Short task:
Output the rows below word for word, from the line containing "Screen dimensions: 720x1440" up to and including the last line of the rows.

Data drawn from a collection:
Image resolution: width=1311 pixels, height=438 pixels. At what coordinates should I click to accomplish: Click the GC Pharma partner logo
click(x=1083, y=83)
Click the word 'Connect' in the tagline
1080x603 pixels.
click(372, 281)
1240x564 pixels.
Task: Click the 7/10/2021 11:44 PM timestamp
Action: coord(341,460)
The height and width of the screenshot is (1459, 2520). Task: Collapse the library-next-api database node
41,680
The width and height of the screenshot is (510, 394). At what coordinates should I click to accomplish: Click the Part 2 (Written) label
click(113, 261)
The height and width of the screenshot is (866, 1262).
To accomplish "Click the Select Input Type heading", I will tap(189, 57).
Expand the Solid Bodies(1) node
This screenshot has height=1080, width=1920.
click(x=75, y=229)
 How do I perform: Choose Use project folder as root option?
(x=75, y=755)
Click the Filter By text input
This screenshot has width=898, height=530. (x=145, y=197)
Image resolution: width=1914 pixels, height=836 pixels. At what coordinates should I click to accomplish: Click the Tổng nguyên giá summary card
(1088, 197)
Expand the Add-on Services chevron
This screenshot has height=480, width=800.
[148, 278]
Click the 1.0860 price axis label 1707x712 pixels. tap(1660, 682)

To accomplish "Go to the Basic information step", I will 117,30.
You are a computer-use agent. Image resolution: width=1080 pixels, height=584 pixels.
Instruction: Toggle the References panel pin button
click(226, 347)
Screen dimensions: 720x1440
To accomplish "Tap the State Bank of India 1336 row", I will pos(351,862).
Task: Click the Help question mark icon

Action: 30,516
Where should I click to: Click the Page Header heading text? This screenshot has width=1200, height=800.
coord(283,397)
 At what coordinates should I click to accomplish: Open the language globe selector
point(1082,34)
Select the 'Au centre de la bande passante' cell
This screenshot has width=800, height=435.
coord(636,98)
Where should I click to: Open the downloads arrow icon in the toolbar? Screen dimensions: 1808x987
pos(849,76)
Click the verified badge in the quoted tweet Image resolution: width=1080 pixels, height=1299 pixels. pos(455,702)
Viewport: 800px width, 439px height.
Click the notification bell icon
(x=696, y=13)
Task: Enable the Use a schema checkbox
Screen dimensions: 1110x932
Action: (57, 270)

Worked answer:
Screen dimensions: 720x1440
To accomplish "Tap the State Bank of India 1336 row", I will pos(351,862).
Task: Click the Help question mark icon

Action: 30,516
Where should I click to: Click the Page Header heading text? This screenshot has width=1200, height=800.
coord(283,397)
 At what coordinates should I click to accomplish: Open the language globe selector
point(1082,34)
Select the 'Au centre de la bande passante' cell
This screenshot has width=800, height=435.
coord(636,98)
Where should I click to: Open the downloads arrow icon in the toolbar? Screen dimensions: 1808x987
pos(849,76)
Click the verified badge in the quoted tweet Image resolution: width=1080 pixels, height=1299 pixels. pos(455,702)
Viewport: 800px width, 439px height.
Click the notification bell icon
(x=696, y=13)
Task: Enable the Use a schema checkbox
Screen dimensions: 1110x932
Action: (57, 270)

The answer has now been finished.